By tuning the photoluminescence of alloy Cu/Ag nanoclusters (NCs) and thiamine (VB1) simultaneously through MnO2 nanowires, we report a simple and label-free ratiometric fluorescent platform for sensitively and selectively sensing of glutathione (GSH). Ag doping of Cu NCs significantly enhances the quantum yield (QY, about 2-fold enhancement), oxidation resistance to air, storage stability (60 days versus 1 day), photostability and salt stability of the resultant Cu/Ag NCs. Impressively, MnO2 nanowires quench the fluorescence of Cu/Ag NCs, while they enhance the fluorescence of nonfluorescent VB1 via oxidation reaction between VB1 and dissolved oxygen to produce oxVB1 as a nanozyme catalyst.
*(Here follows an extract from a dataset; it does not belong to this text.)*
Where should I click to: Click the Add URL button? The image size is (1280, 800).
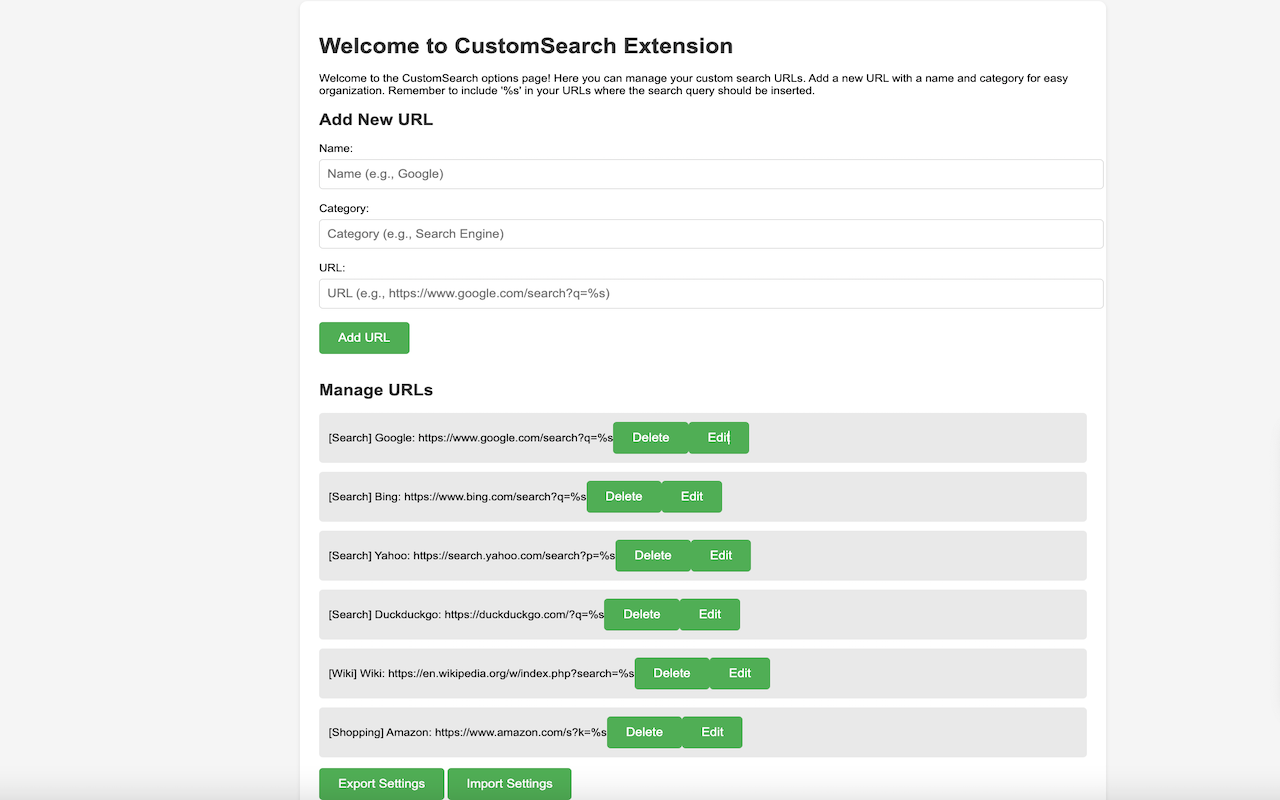coord(363,337)
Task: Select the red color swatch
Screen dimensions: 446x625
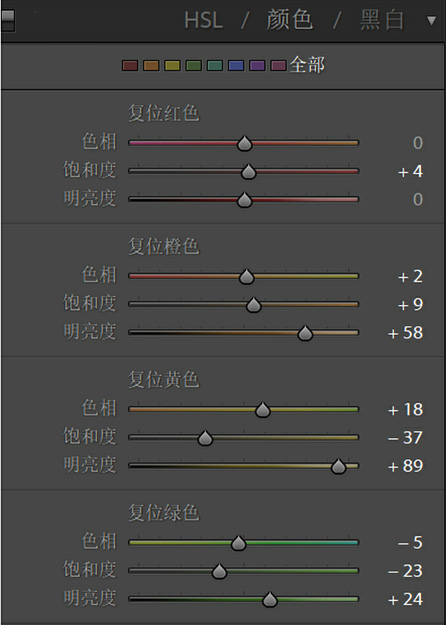Action: [x=130, y=65]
Upon introduction of GSH as a target, the MnO2 nanowires are reduced to Mn2+ and lose their quenching capacity and oxidase-like activity, resulting in FL recovery of Cu/Ag NCs and fluorescent decrease of oxVB1. Hence, a ratiometric luminescence signal is obtained, providing a novel ratiometric fluorescent strategy for detecting GSH through target induced regulation of the catalytic activities and quenching ability of MnO2 nanowires. The sensor exhibited a wide linear concentration range (10 nM to 70 μM) for GSH with a detection limit of 6.5 nM. The ratiometric sensor was successfully used for GSH detection in biological samples.